Dear friends,
The United Nations and its member countries should focus more on disarmament for sustainable development’ says 18 year old environmental activist and youth leader Kehkashan Basu.
Ms Basu, who is originally from United Arab Emirates and now lives in Canada, was last week selected by the President of the UN General Assembly to address the September 26 United Nations High Level Meeting on Nuclear Disarmament as one of the two representatives of global civil society. Ms Basu was also last week named as one of Canada’s Top 25 Women of Influence for 2018.
‘The nuclear arms race, in particular, should be halted and the $100 billion global nuclear weapons budget be redirected towards ending poverty, reversing climate change, protecting the oceans, building a sustainable economy and providing basic education and health care for all of humanity,’ says Ms Basu who was also the winner of the 2016 International Children’s Peace Prize.
‘Instead, the nuclear armed States are squandering resources and keeping their nuclear weapons poised to strike. One mistake would cause a humanitarian disaster, robbing children and youth of their health and future, and maybe even ending civilization as we know it.’
The High Level Meeting, which occurs on September 26 the International Day for the Total Elimination of Nuclear Weapons (Nuclear Abolition Day) will involve Presidents, Prime Ministers, Foreign Ministers and UN ambassadors presenting either their hopes and aspirations for nuclear disarmament, or their excuses for keeping the nuclear arms race going. It falls on the anniversary of the incident in 1983 when a nuclear war was almost fought by accident.
On that day, an incoming United States ballistic missile attack against Moscow was ‘detected’ by Soviet satellites relaying information to the nuclear early warning center Serpukhov-15. With only 15 minutes between detection and impact, standard procedure was to confirm the incoming attack to the President of the Soviet Union (at the time it was Yuri Andropov) who would initiate an immediate ‘retaliatory’ attack before Moscow was hit.
Stanislav Petrov, duty officer at Serpukhov-15, defied protocol and reported a false alarm. He was right. The satellites were wrong. And his action, which is chronicled in the award winning movie The Man Who Saved the World, prevented a potential nuclear calamity the like of which we have never experienced and hope never to see.

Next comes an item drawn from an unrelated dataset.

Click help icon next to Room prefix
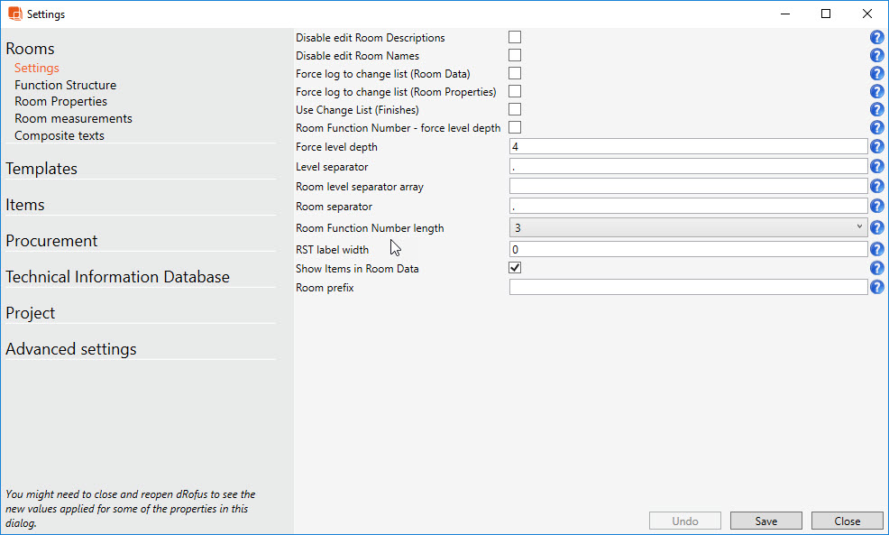 [x=876, y=288]
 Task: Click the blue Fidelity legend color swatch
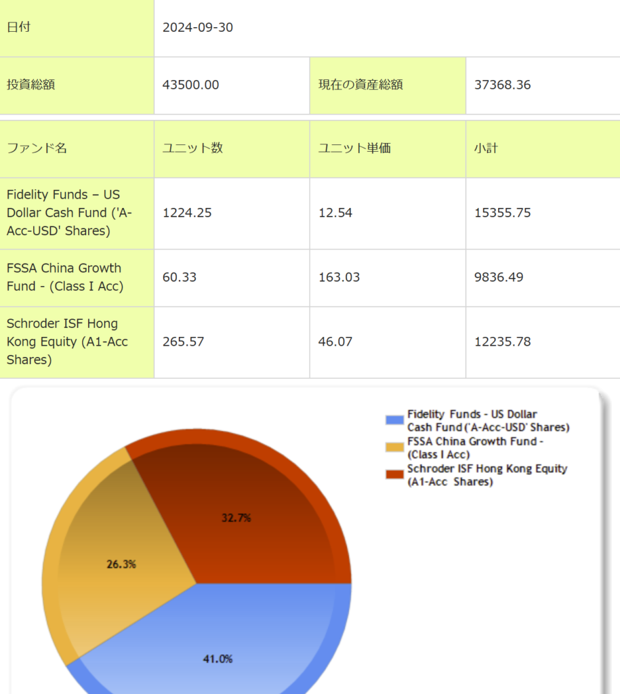[x=394, y=420]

‘The lesson of the 1983 incident, and the 15-20 other times we have nearly had a nuclear exchange, is that nuclear deterrence could fail – and that failure would mean game over,’ says Jakob von Uexkull, Founder of the World Future Council. ‘As such, the nuclear armed States have to replace nuclear deterrence with better ways to achieve security, just as the overwhelming majority of other countries have already done.’
In 2013 the UN General Assembly decided to hold a series of annual High Level Meetings every year on September 26 at which governments could express their views and proposals, followed by a UN High Level Conference in May 2018 to take action on effective measures for nuclear disarmament. However, the High Level Conference in May was postponed and now might be cancelled altogether.
‘High Level Conferences and Summits on global issues are vital to build the public attention, media coverage and political traction to make progress,’ says Alyn Ware, Chair of the World Future Council Disarmament Commission. ‘The United Nations must not cave in to the pressure from the nuclear armed States to drop the High Level Conference on Nuclear Disarmament.’
‘Regardless of what the governments do at the UN, civil society will step up its action for nuclear disarmament,’ says Ms Basu. ‘The most powerful lobby for the nuclear arms race is the nuclear weapons industry.’
‘From Oct 24-30, in locations around New York, we will count out the $1 trillion nuclear weapons budget for the next 10 years and demonstrate how this money can be reallocated from the nuclear weapons industry into the Sustainable Development Goals and other areas of human and environmental need. This includes direct cuts to nuclear weapons budgets, and divestment from the industry, and is part of the global campaign Move the Nuclear Weapons Money.’